Je ne t’aime pas, et tu ne m’aimes pas. C’est comme ça qu’on fait du bon travail. Ne jamais aimer son patron. Quel qu’il soit, il faut haïr ce fils de pute. Un homme qui ne hait pas son patron ne vaut rien. Et un patron que ses hommes ne haïssent pas ne vaut rien.
C’est sur ces bases saines qu’Eric Williamson, ancien ouvrier du bâtiment lui-même, construit le chantier de Noir Béton.

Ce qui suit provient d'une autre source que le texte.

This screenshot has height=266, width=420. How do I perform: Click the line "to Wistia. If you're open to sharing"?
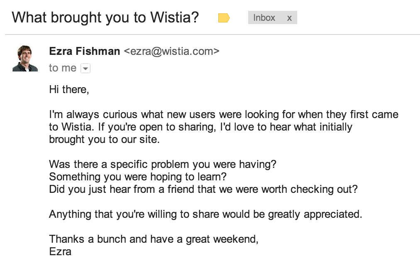200,127
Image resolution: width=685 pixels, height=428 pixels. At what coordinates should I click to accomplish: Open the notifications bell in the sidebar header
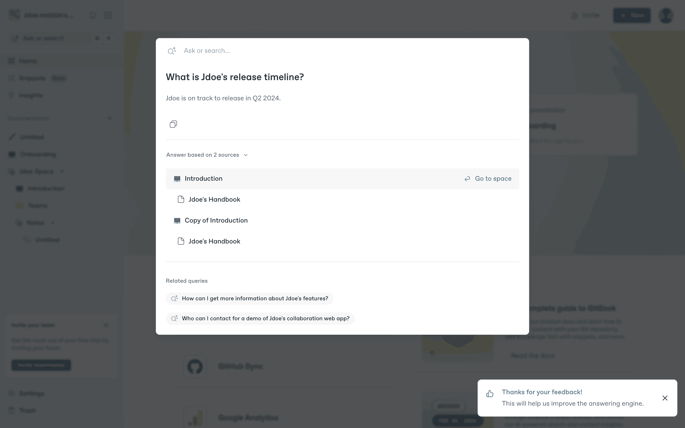point(93,15)
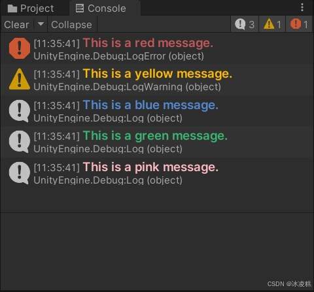This screenshot has width=314, height=292.
Task: Toggle the Collapse log option
Action: (71, 25)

Malgré la dualité chromatique que le titre semble suggérer, nous sommes dans un monde haut en couleurs. San Francisco. Ses sans-abris. Ses putains. Ses patrons. Ses ouvriers du bâtiment. Broadstreet, personnage central, ne mange plus que de l’alcool. Il se consume. Ses camarades mexicains parviendront-ils à le sauver par leur action rédemptrice et collective ? Mazzarino, le patron (l’homme qui théorise en exergue de cet article). Colby Root, le Mormon fanatique, qui trouve dans le béton, la gunite, le visage de Dieu. Et enfin Rex, son double maudit, figure du Diable qui aime travailler sur les chantiers.

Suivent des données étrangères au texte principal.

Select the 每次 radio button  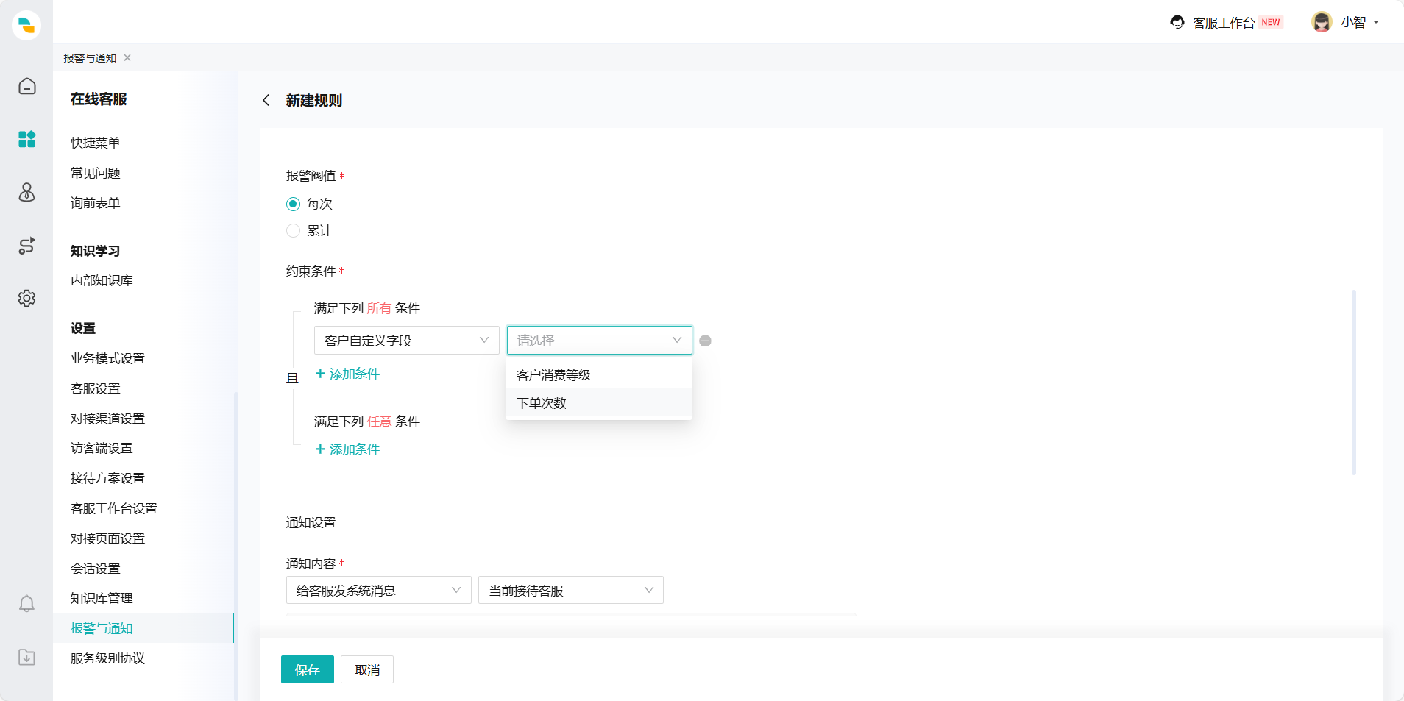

Le réalisme est là, rappelant les sidérantes Tribulations d’un précaire de Iain Levison. La paye et les doigts amputés, les horaires plus qu’approximatifs, les syndicats corrompus, le travail au noir et surtout, partout, la saleté, le danger et l’alcool. Le tableau est proche de Zola.
Mais l’intérêt profond, littéraire donc, est ailleurs sans doute. Au delà du réalisme, voire du naturalisme, le lecteur et Broadstreet basculent dans l’envers du décor. Les chantiers s’hallucinent, la ville de San Francisco se tord en un poème sordide, les personnages ne sont plus que des cartes à jouer. Il faut un grand talent, et une grande générosité sans doute après avoir connu cette vie, pour insuffler une fièvre de surréalisme au compte-rendu de ce monde noir du travail, qui aurait pu n’être que désespérant.

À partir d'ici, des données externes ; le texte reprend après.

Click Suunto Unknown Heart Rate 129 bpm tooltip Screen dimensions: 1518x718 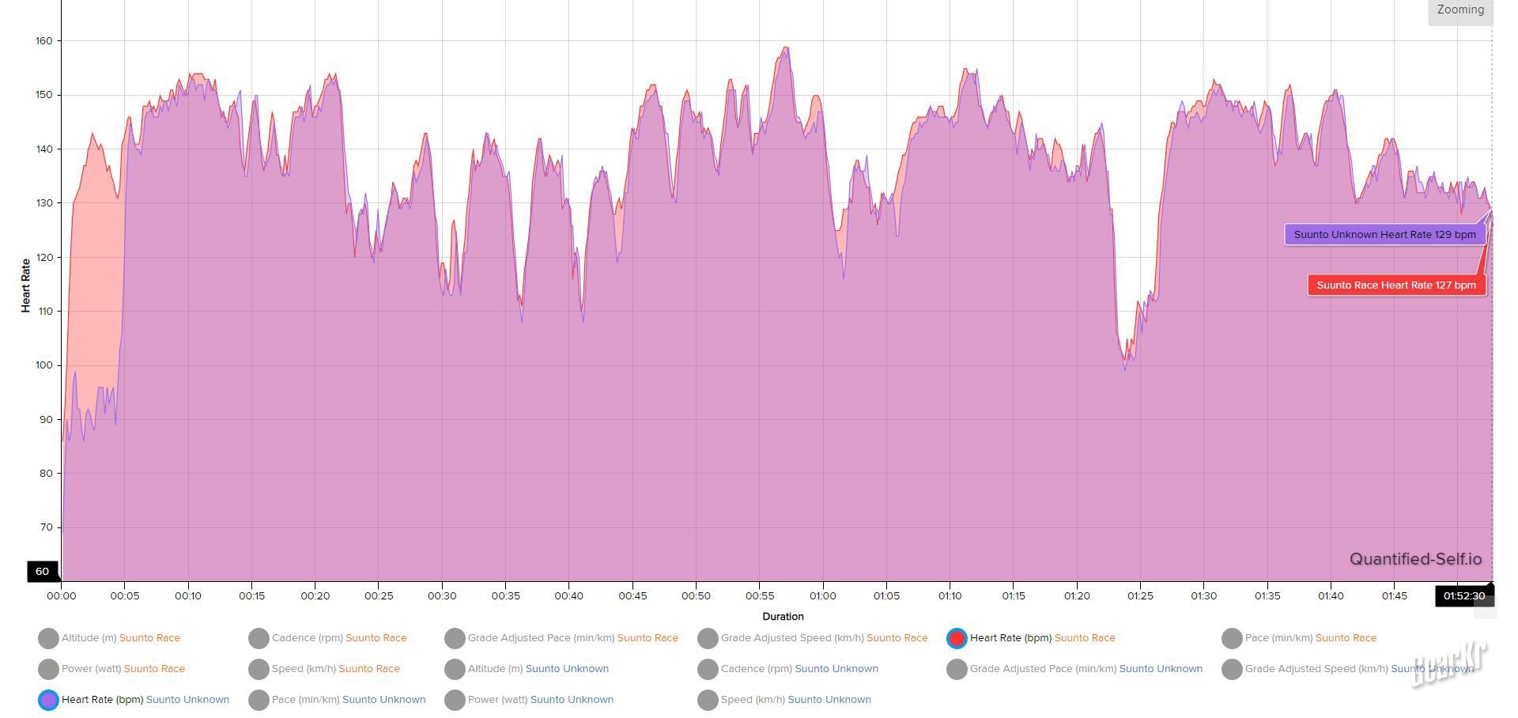(1384, 235)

Cet univers sale, Eric Williamson le transcende, discrètement, avec une langue sobre qui frôle parfois Beckett. Car tous attendent la fin d’un chantier qui ne viendra pas. Ils attendent Godot, mais le maître du jeu, ce n’est même pas le patron, c’est Rex, le vieux ricanant “aux ruades de bouc”.
Une découverte, à un continent de certains clichés noirs.
Chez Fayard Noir, traduit par Christophe Mercier.

14 novembre 2008 at 10:17
Visiblement, Williamson commencerait à trouver un public, même si tout le monde n’apprécie pas.
Peut-être cela donnera-t-il une chance à son premier, magnifique, Gris-Oakland, paru dans La Noire dans l’indifférence générale … Une réédition en poche ?
8 décembre 2008 at 1:33
[...] http://journalduntraducteur.wordpress.com/2008/11/13/noir-beton-par-eric-miles-williamson/ [...]
27 décembre 2008 at 11:33
Je suis en train de le lire et je m’interroge au niveau de la traduction justement…
Très régulièrement, dans les dialogues apparaît un “il dit”
exemple : (p13)
- Voilà un beau sac à merde!il dit.
le ‘il’ désignant un homme dans la rue.
Ce ‘il dit’ me choque et chaque fois que je le rencontre dans le livre ça me stoppe…
Je suppose que dans le texte original il y a un “he says” qui traîne.
Mais il aurait peut-être fallu ne pas le mettre en français, pour rendre le texte plus authentique!
Je souhaiterai l’avis d’un traducteur pro!